Tarefa a
Reproduza fielmente, linha por linha, todos os registros apresentados mais adiante, omitindo as imagens.

Documento
--

A história às vezes escreve por linhas tortas ideias tortas. Há dois anos, quando a Lava Jato saiu de controle, ousou focar em alvos até então inatingíveis, pondo em risco empresários e políticos do andar de cima, caciques de todos os naipes resolveram pôr ordem na casa.
Com o aval de Lula e Sarney, Renan, Delcídio, Jucá, Jader e Lobão, entre outros, foram à luta. Contavam com o apoio no bastidor desses bastidores de Aécio Neves. Mesmo sendo adversários, eles tinham o mesmo objetivo.
Essa mega trupe montou um plano para barrar a Lava Jato. Fizeram várias investidas. Pelo que alguns deles me disseram naquela época, só não deu certo porque Dilma Rousseff, a quem caberia pôr o plano em ação, amarelou. Ou, como me disseram depois outras pessoas que participaram de seu governo, ela não topou.
O fato é que sem as canetadas de Dilma a conspiração para que a Lava Jato parasse no meio do caminho fracassou. Se, como alguns ainda me dizem, a ficha de Dilma caiu tarde demais. Quando ela finalmente teria reagido, com nomeações na Justiça e no governo, o bonde já havia passado.
Mas isso não tem a menor importância. A relevância de Dilma nessa encrenca é pelo que ela não fez. Por convicção, medo, insegurança, não topou dar uma rasteira escancarada na Justiça, Ministério Público e Polícia Federal.

--

Tarefa b
Com base no texto sobre a Lava Jato apresentado acima, responda às seguintes perguntas:
(i) Há quanto tempo a Lava Jato saiu de controle?
(ii) Com o apoio de quem os caciques contavam nos bastidores?
(iii) Em quais instituições Dilma não aceitou dar uma rasteira escancarada?

--

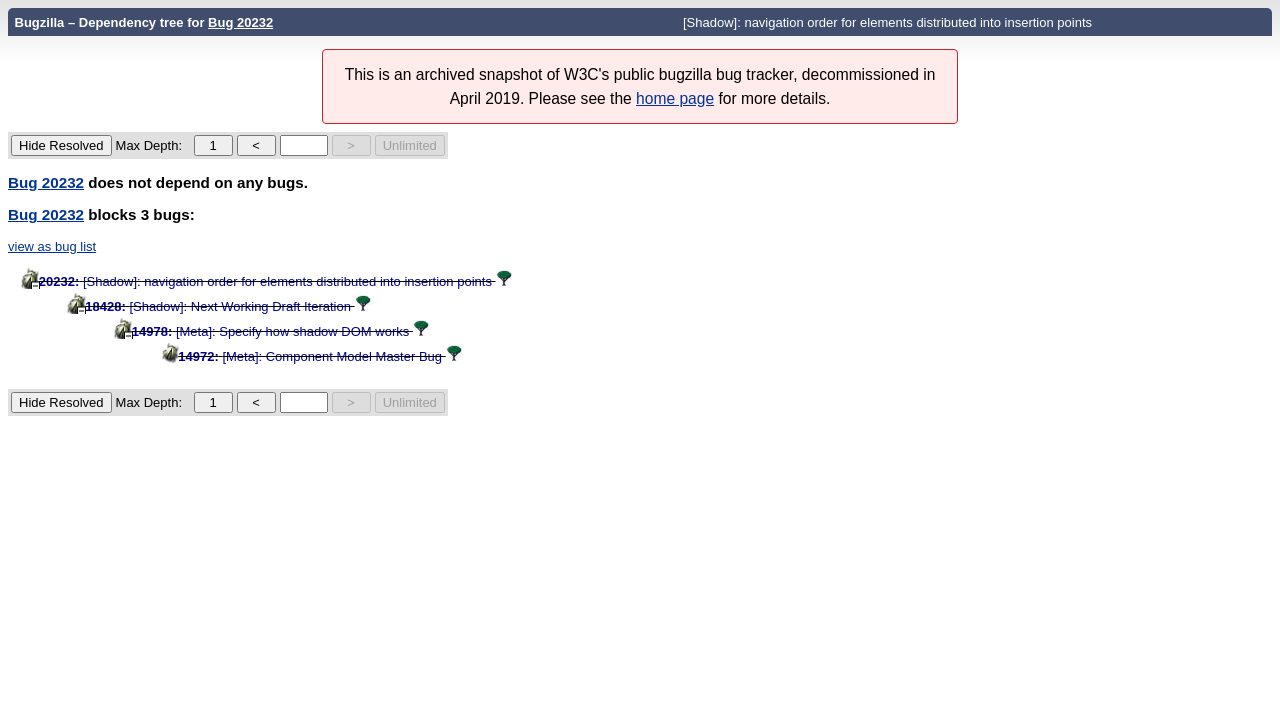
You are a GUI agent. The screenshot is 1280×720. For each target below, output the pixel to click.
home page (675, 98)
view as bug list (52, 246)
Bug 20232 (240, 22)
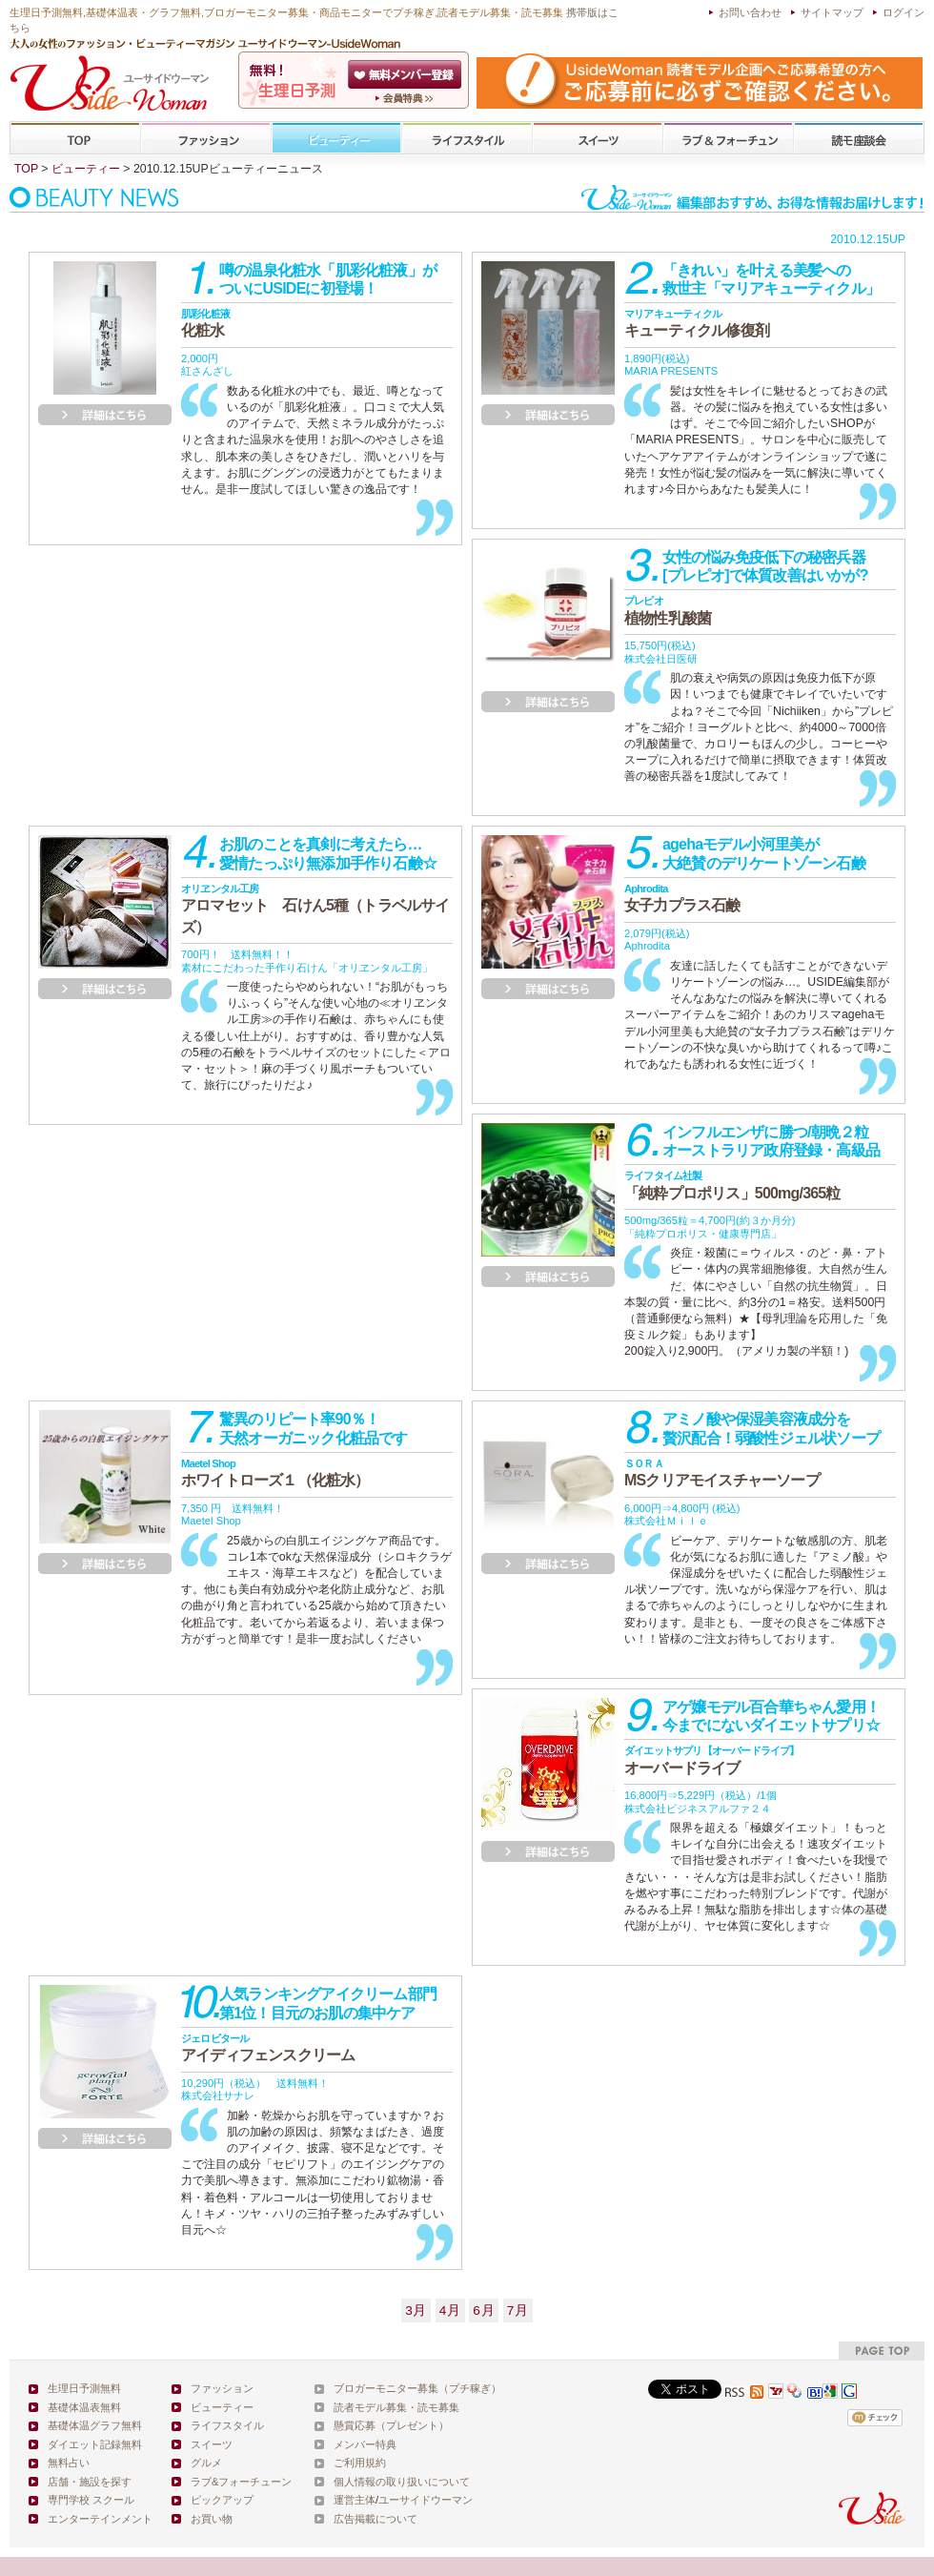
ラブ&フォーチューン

--

Resposta esperada a
You are a GUI agent. The screenshot is 1280×720. For each target below, output the pixel to click.
home page (675, 98)
view as bug list (52, 246)
Bug 20232 (240, 22)
ラブ&フォーチューン

Resposta esperada b
(i) Há dois anos.
(ii) De Aécio Neves.
(iii) Na Justiça, no Ministério Público e na Polícia Federal.